**Dataset**

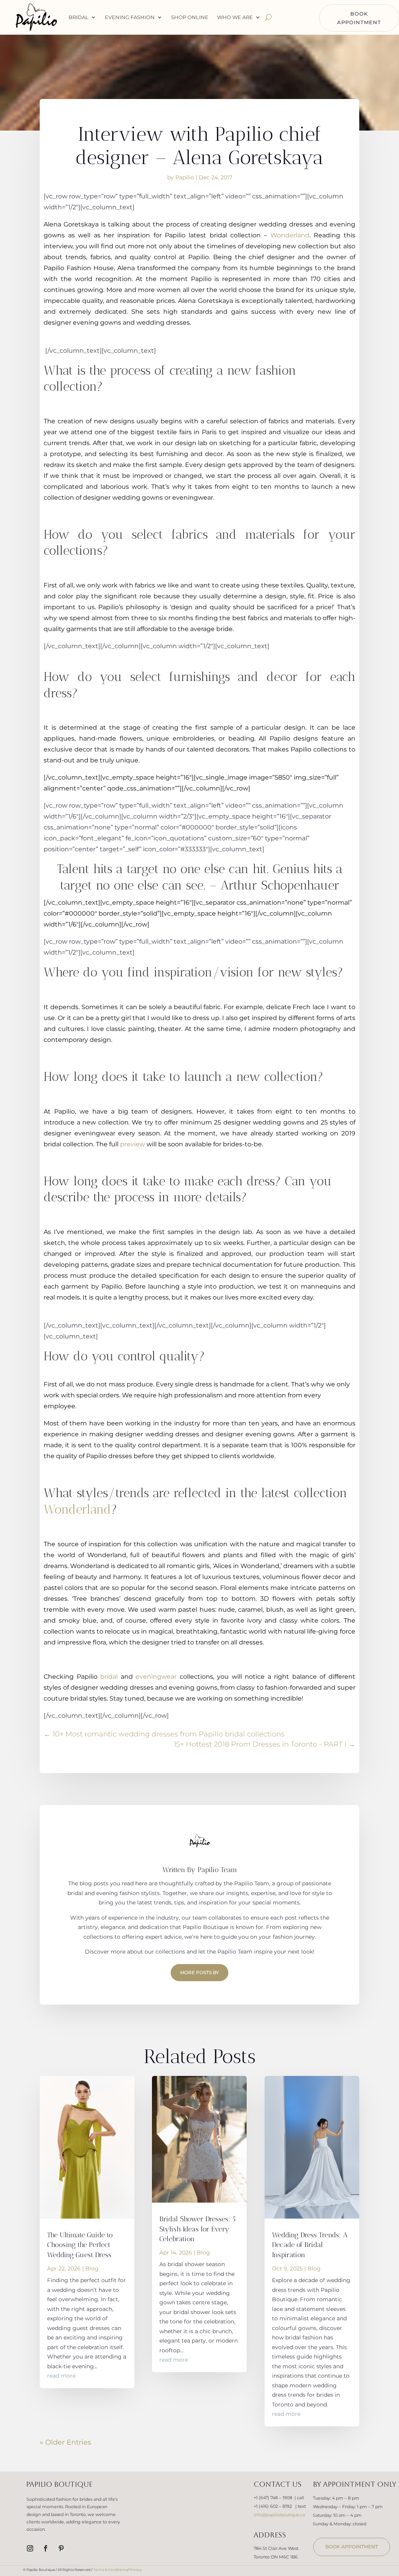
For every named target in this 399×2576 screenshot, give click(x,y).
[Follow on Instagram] (30, 2548)
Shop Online (189, 17)
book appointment (351, 2546)
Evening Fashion (130, 17)
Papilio (184, 177)
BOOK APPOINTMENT (359, 18)
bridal (110, 1676)
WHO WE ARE (235, 17)
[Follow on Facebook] (45, 2548)
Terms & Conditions (110, 2569)
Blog (92, 2268)
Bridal (78, 17)
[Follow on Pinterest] (61, 2548)
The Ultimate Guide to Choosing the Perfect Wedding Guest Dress (80, 2245)
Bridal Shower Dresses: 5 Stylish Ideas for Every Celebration (197, 2229)
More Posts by (199, 1972)
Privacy (135, 2569)
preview (133, 1144)
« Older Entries (65, 2442)
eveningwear (157, 1676)
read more (61, 2375)
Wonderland (289, 235)
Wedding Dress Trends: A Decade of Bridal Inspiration (310, 2245)
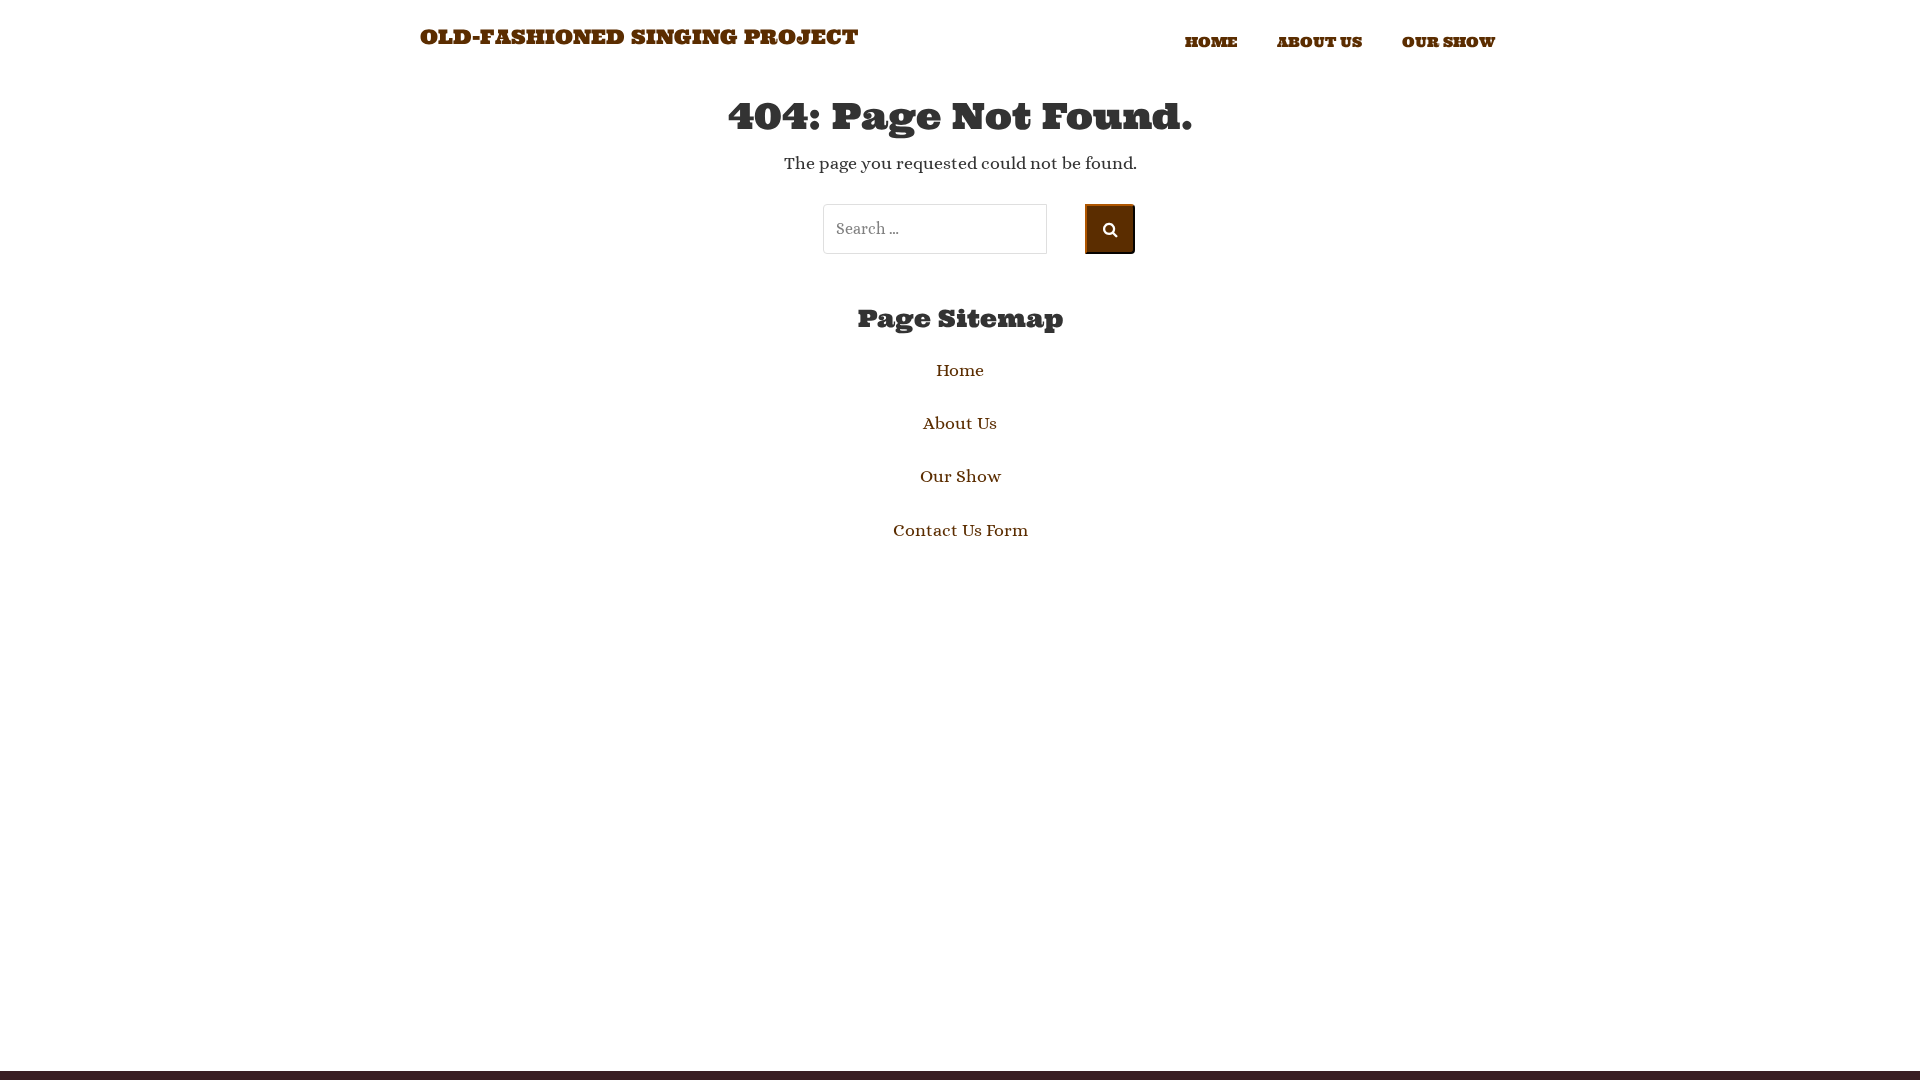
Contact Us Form (960, 530)
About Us (1319, 42)
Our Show (1448, 42)
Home (1211, 42)
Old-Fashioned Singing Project (639, 36)
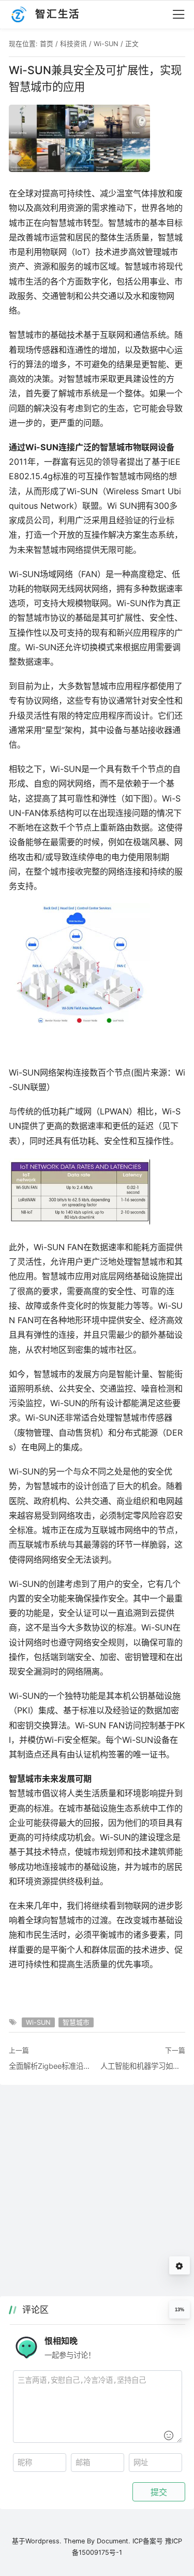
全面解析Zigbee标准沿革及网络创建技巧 (51, 2066)
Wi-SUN (106, 44)
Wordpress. (43, 2541)
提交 (159, 2492)
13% (179, 2309)
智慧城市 (76, 2022)
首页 (46, 44)
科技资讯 (73, 44)
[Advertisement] (97, 2195)
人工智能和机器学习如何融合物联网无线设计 (142, 2066)
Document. (113, 2541)
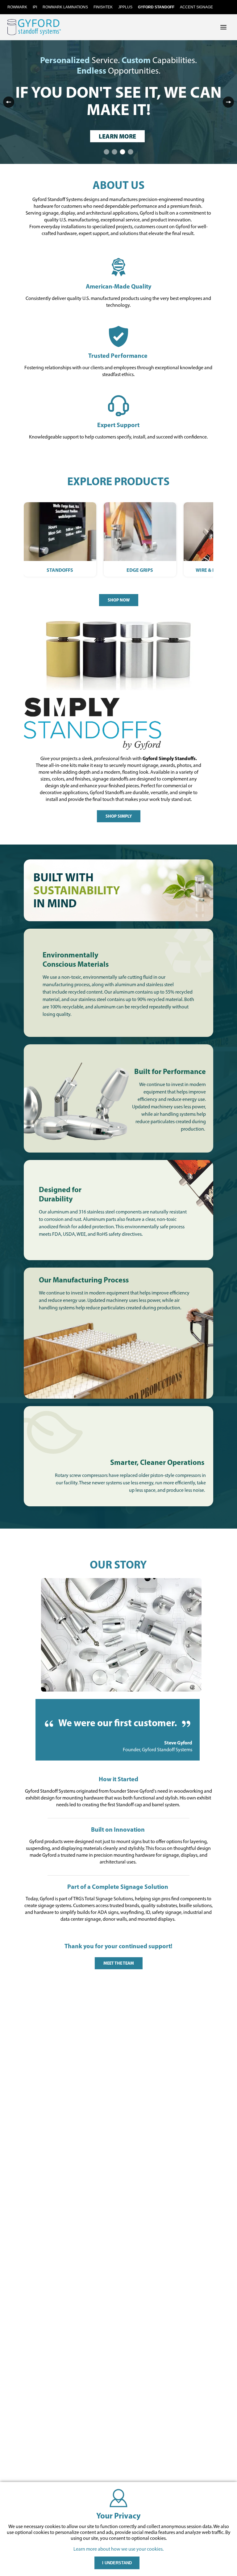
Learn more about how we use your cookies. (118, 2549)
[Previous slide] (8, 102)
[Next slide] (228, 102)
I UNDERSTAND (117, 2563)
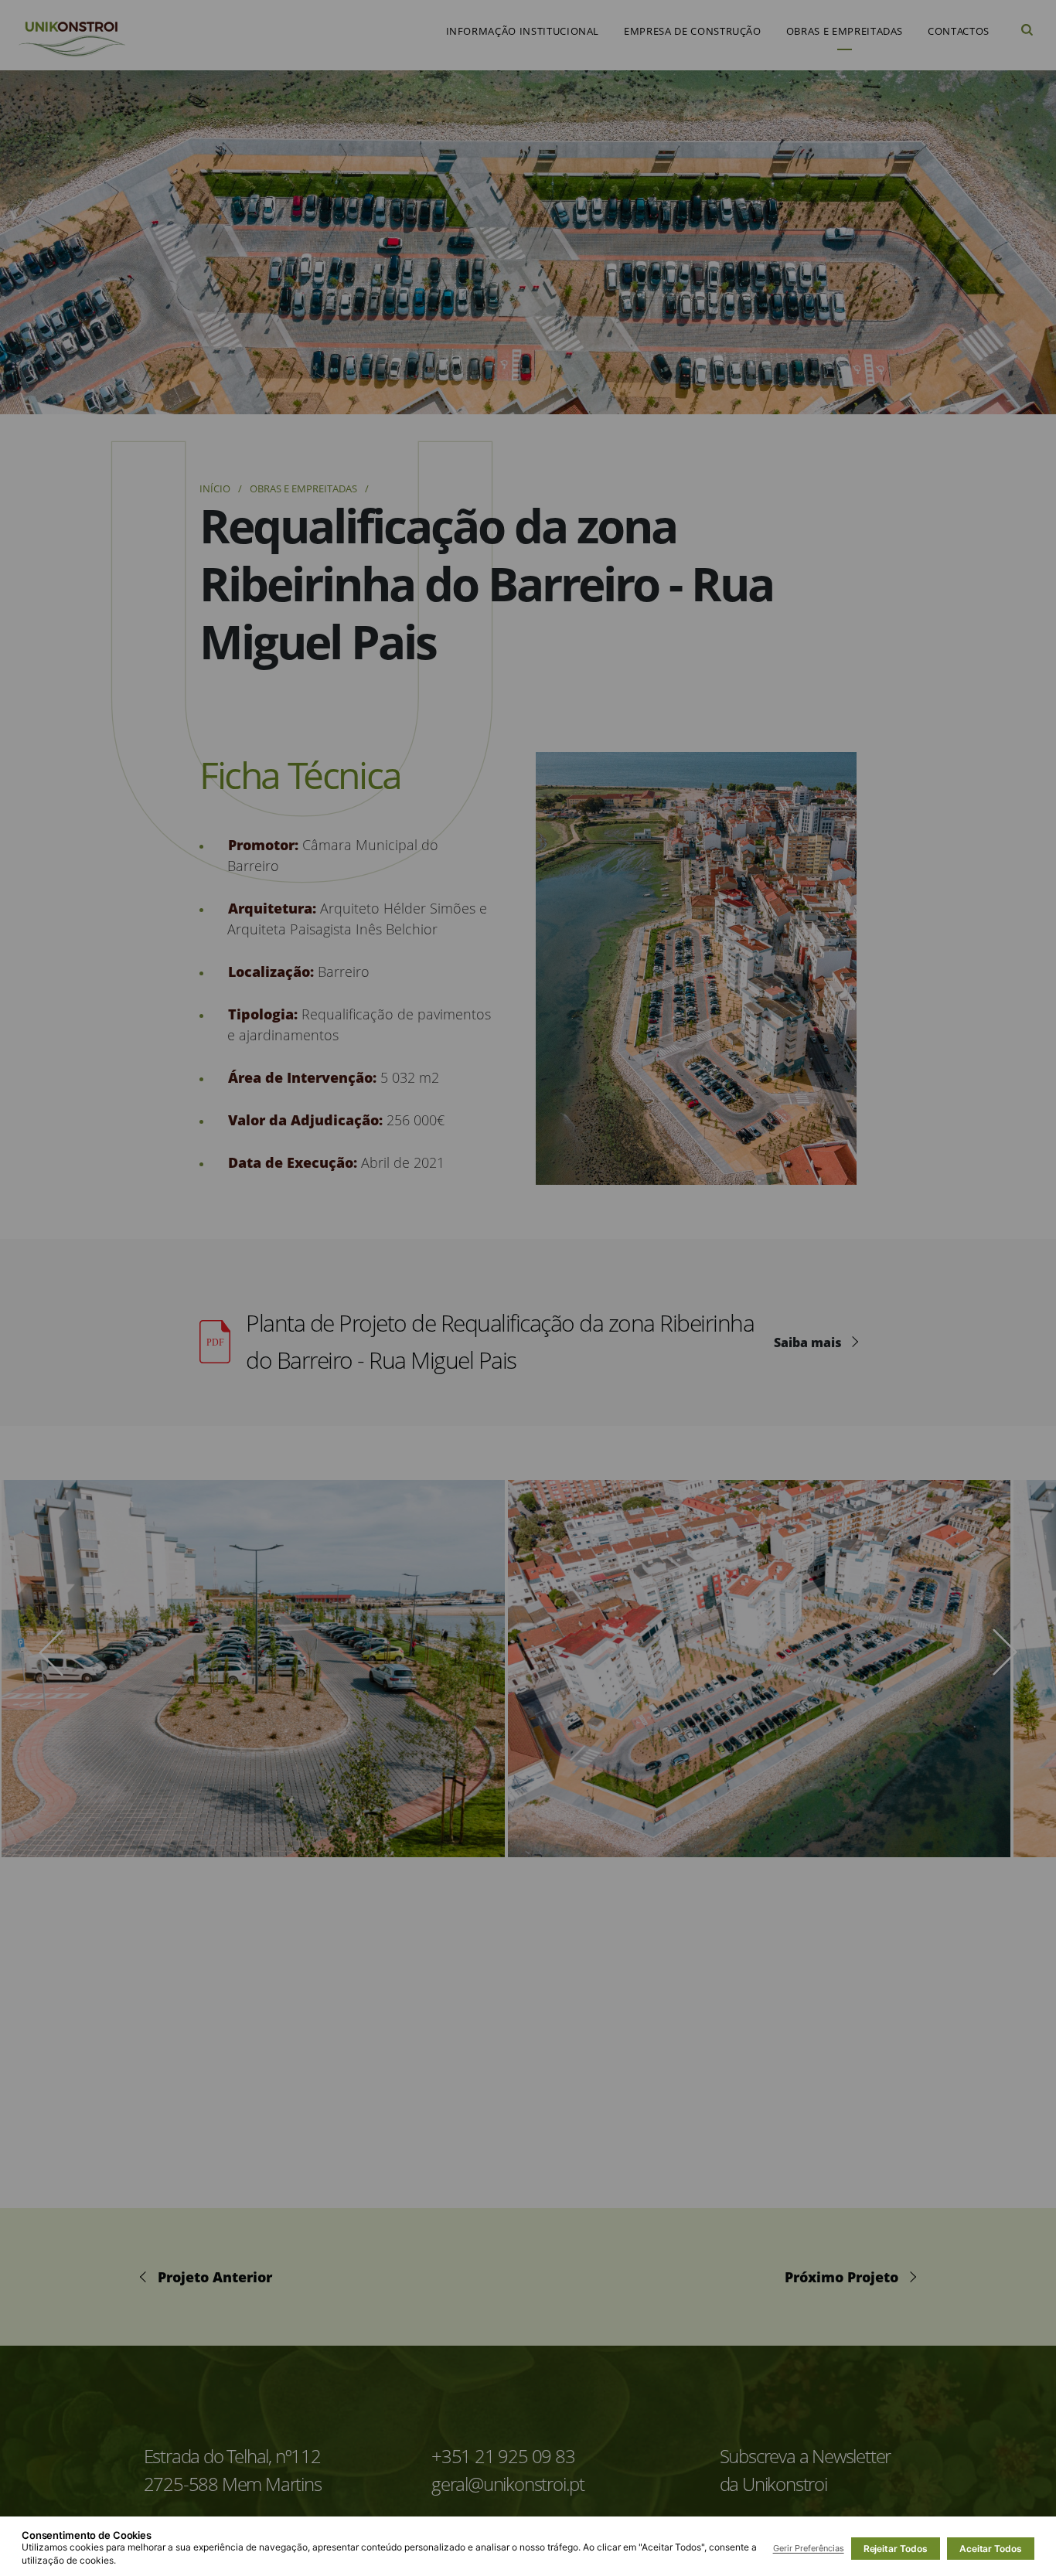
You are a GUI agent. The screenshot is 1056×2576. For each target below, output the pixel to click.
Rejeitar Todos (896, 2548)
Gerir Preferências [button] (808, 2548)
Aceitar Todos (990, 2548)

**Description of the task**
Your task is to restate, word for word, only those lines above that fall between the line holding "book appointment (351, 2546)" and the line holding "The Ultimate Guide", inclusive.

**Answer box**
book appointment (351, 2546)
Evening Fashion (130, 17)
Papilio (184, 177)
BOOK APPOINTMENT (359, 18)
bridal (110, 1676)
WHO WE ARE (235, 17)
[Follow on Facebook] (45, 2548)
Terms & Conditions (110, 2569)
Blog (92, 2268)
Bridal (78, 17)
[Follow on Pinterest] (61, 2548)
The Ultimate Guide to Choosing the Perfect Wedding Guest Dress (80, 2245)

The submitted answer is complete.